How is Surface Pro stacking up? This tablet is sharp and solid. Typing and screen resolution are both delicious. Stand-by time excellent. I like the snap of the keyboard and stylus into the magnetised ports, which have a heck of a grip.

Software is different: subtly different menus between productivity apps combined with hidden menus. Integration between Microsoft apps and services (like Word and Hotmail or Word and Outlook) is snappy. All I want is Microsoft, but not allowing me to easily download a non-Microsoft client is naughty.

Yes, some of this is just a matter of setup and acclimatisation. But it doesn't take much to alienate the undecided potential new user and lock-in thing is a constant. Microsoft is making the hurdle that little bit higher for itself.

Let’s talk Internet Explorer, Microsoft's other big app outside the productivity and different to what you're familiar with on the PC. Browsing was simple: tap the IE icon on Metro's Start page and you're in. Swipe up, from the bottom of the screen, and you get the URL bar and icons of open web pages. This is how the browser in BlackBerry's PlayBook worked.

But there were crashes - we lost the Wi-Fi on trying to resume from suspend mode. The error-message window was very informative and traced the problem when it came to the Wi-Fi, but getting cut off from the internet shouldn't have crashed the app.
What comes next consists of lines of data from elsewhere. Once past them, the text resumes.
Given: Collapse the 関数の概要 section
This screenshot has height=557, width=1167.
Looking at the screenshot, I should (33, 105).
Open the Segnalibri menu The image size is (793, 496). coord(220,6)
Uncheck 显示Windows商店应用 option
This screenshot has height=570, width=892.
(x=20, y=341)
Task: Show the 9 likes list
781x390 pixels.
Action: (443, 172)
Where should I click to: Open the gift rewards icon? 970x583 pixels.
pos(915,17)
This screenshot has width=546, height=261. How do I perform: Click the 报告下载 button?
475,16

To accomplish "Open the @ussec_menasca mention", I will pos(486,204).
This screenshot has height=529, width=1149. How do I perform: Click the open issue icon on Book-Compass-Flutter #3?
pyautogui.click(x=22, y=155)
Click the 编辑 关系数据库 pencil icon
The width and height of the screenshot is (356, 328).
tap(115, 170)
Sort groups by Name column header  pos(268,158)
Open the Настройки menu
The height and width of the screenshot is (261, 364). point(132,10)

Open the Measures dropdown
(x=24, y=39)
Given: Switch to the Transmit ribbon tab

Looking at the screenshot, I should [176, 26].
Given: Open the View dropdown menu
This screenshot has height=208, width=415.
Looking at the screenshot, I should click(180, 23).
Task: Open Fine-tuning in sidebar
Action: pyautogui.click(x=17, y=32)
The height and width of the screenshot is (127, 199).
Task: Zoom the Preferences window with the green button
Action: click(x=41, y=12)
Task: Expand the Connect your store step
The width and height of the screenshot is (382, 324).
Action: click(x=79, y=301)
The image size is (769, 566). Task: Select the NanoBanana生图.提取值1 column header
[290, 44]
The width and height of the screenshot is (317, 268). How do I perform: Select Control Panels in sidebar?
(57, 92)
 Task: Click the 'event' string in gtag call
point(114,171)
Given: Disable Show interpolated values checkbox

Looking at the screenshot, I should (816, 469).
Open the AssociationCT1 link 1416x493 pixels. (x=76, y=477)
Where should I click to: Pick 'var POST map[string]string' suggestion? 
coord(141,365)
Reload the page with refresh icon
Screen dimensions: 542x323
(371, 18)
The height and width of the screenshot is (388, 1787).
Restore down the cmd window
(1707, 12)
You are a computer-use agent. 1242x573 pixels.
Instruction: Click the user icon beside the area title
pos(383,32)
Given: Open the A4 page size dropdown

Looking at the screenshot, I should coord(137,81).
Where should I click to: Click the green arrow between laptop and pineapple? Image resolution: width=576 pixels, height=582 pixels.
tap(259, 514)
Surface Pro 2 back, photo Gavin Clarke

Back to Surface: will a kick-stand make the difference?

There is one more reviewer, somebody who's pretty much Microsoft’s ideal Surface Pro customer: a power user, a white-collar professional called Alex and working in The City brokering technology investments and M&A.

Alex is man of spreadsheets, Word documents and presentations and Skype calls – handy given Surface Pro comes with a year’s worth of unlimited Skype calls to landlines. Alex is a multi-tasker who lives in tabs. If Surface Pro 2 is for the MacBook Pro user, then Surface Pro 2 is for Alex.

Alex takes a break from cooking lunch. He pokes and swipes at the Surface Pro 2, getting to grips quickly with Windows 8.1. Then he hands machine back to me. He used the weather app. The weather app? Is that it?

“I wouldn’t use it for business,” he concludes. Why not, I ask? “The screen is too small and I like a full-size keyboard.”

Surface Pro 2 is too tablet-like for this power user. “I don’t need another device,” he concludes before tossing the Surface back in my direction and returning to the kitchen.

So much for PC in the form factor of a tablet. Never mind being the most productive tablet ever and all that work on hardware and on software integration. Microsoft has got a PC that’s too small to be a PC and a tablet that is, well, just another tablet. Surface Pro 2 can't even get a foot in the door for Alex.